O fato de Daniel ser um jogador extremamente vencedor, não o impede de conviver com um conflito, dentro do que ele considera ser a postura correta de uma pessoa ou profissional. Você ser possuidor de uma casa, um carro ou uma fazenda são características que não podem (e não devem) lhe impedir de refletir sobre os problemas que enfrentam as bilhões de pessoas que não têm acesso a terra, por exemplo. Desfrutar dos prazeres de uma churrascaria, não lhe torna incapaz de olhar pelos que não têm o que comer diariamente.

Pelo que me informei a respeito de sua carreira, Colman não tem um histórico exemplar de comportamento, principalmente nas mesas online.

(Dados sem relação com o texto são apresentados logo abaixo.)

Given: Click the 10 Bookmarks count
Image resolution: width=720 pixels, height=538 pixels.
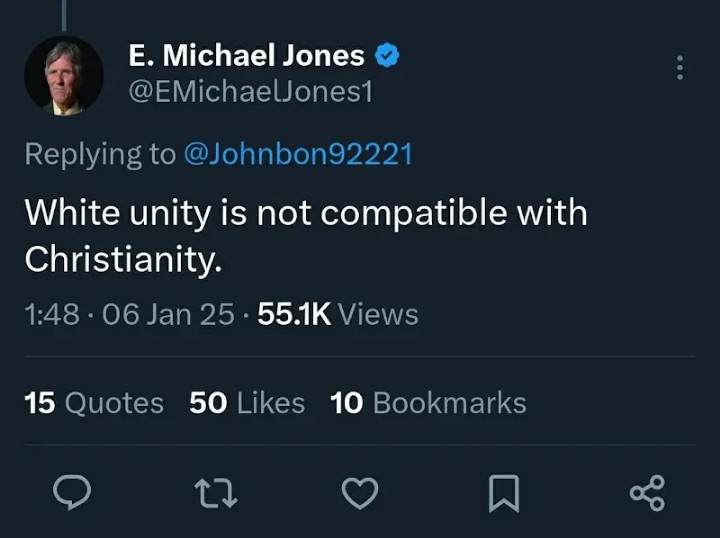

Isso não significa que ele não possa amadurecer, perceber o quão idiota são essas atitudes e mudar para melhor. Inclusive, foi elogiado por seu xará Daniel Negreanu nesse sentido. 

Colman é jovem. Tem todo o direito de errar. Mas tem a obrigação de crescer. 

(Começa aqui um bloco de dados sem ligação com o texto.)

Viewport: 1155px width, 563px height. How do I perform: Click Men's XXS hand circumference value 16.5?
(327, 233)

Colman não levantou nenhuma bandeira 

Ele não procurou a grande mídia para se explicar. Não saiu dizendo aos jornais comuns que o poker deveria ser severamente regulamentado. Não palestrou na sede dos Jogadores Anônimos.

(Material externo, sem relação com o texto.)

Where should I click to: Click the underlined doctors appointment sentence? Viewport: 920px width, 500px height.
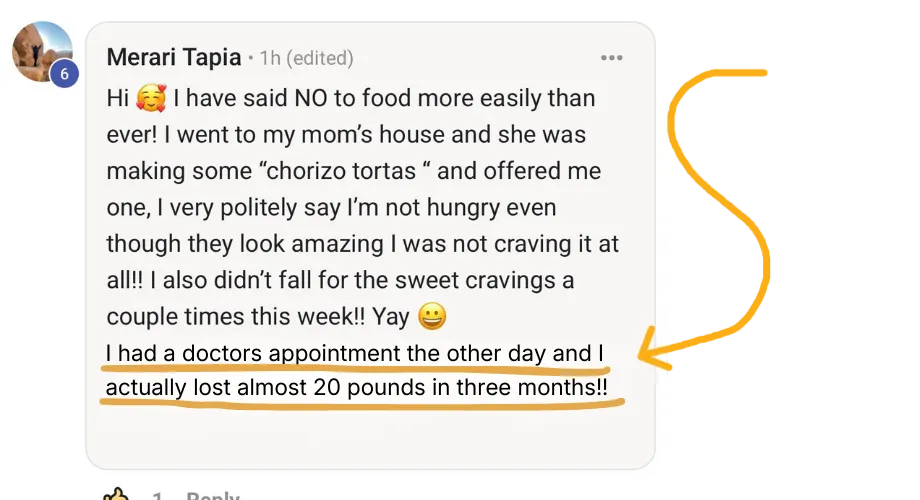tap(354, 353)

Colman se manifestou, após sofrer ataques, em um fórum especializado, frequentado por jogadores e interessados em poker. Dessa forma, entendo que suas palavras têm um ar muito mais “confessional” do que qualquer outra coisa. Essa forma de se expressar, até mesmo ingênua, foi muito mal interpretada. Entendo que ele não pediu o fim dos cassinos, apenas explicou o motivo de seu posicionamento: rejeitar a ideia de ter sua imagem vinculada à promoção do poker de uma forma negativa — o que nos leva ao próximo ponto.

O “lado negro” do poker

Como qualquer atividade, especialmente as que envolvem competição e dinheiro, o poker tem, sim, seu lado negro. Há pessoas que perdem grandes montantes que não poderiam. Há jovens que abandonam seus estudos e criam um ambiente conflituoso com os familiares para se dedicar ao jogo. Há ainda chefes de família que se iludem com resultados a curto prazo e expõe seus cônjuges e filhos à uma variância avassaladora. 

Entendam: eu não acho o fim do mundo que um jovem tranque a faculdade para experimentar algo novo por um período, tampouco que as pessoas corram atrás de seus sonhos — principalmente, se o que fazem atualmente as tornam infelizes. Mas eu duvido que a maioria dessas pessoas têm a real noção do que seja de fato ou da potencialidade que tem a variância no poker. 

Minha experiência diz que grande parte dos profissionais de poker do Brasil, inclusive jogadores renomados, faz uma péssima gestão de bankroll e já quebrou ou esteve perto disso. Alguns, mais de uma vez. Porém, o que vemos nas capas de revistas e nos boletins online se resumem a uma parte, às vezes ínfima, da realidade de um profissional de poker, especialmente de torneios. O trabalho da mídia do poker, falando da realidade brasileira, tem sido de apontar majoritariamente os benefícios e exemplos de sucesso, camuflando — com frequência assustadora — as histórias tristes que acontecem diariamente nos clubes e salas online. Isso é até compreensível, visto que: 1) como consumidores de poker, tendemos a realmente querer ouvir as boas histórias e nos espelhar nos grandes vencedores; 2) a história do poker no Brasil é curta e, estrategicamente, precisou assumir uma postura de contrapor os preconceitos arraigados na cabeça do cidadão comum, que considera o poker um jogo tão complexo como a roleta.

Por fim, convido os leitores e leitoras, amantes do poker, que levantem essas e outras questões com colegas interessados, seja nas mesas de um home game, seja assistindo a um programa da WSOP na televisão. Mas não deixem o assunto morrer. Atacar o Daniel Colman é a melhor maneira de “empurrar para debaixo do tapete” um assunto que assusta muita gente, mas que deve estar constantemente em pauta.

O poker é um jogo belíssimo e, na medida, lugar e com as companhias certas, tem tudo para ser saudável, social e desafiador. Mas também é um jogo que envolve dinheiro e, quando passa dos limites aceitáveis, pode nos transformar em pessoas que não gostaríamos de ser.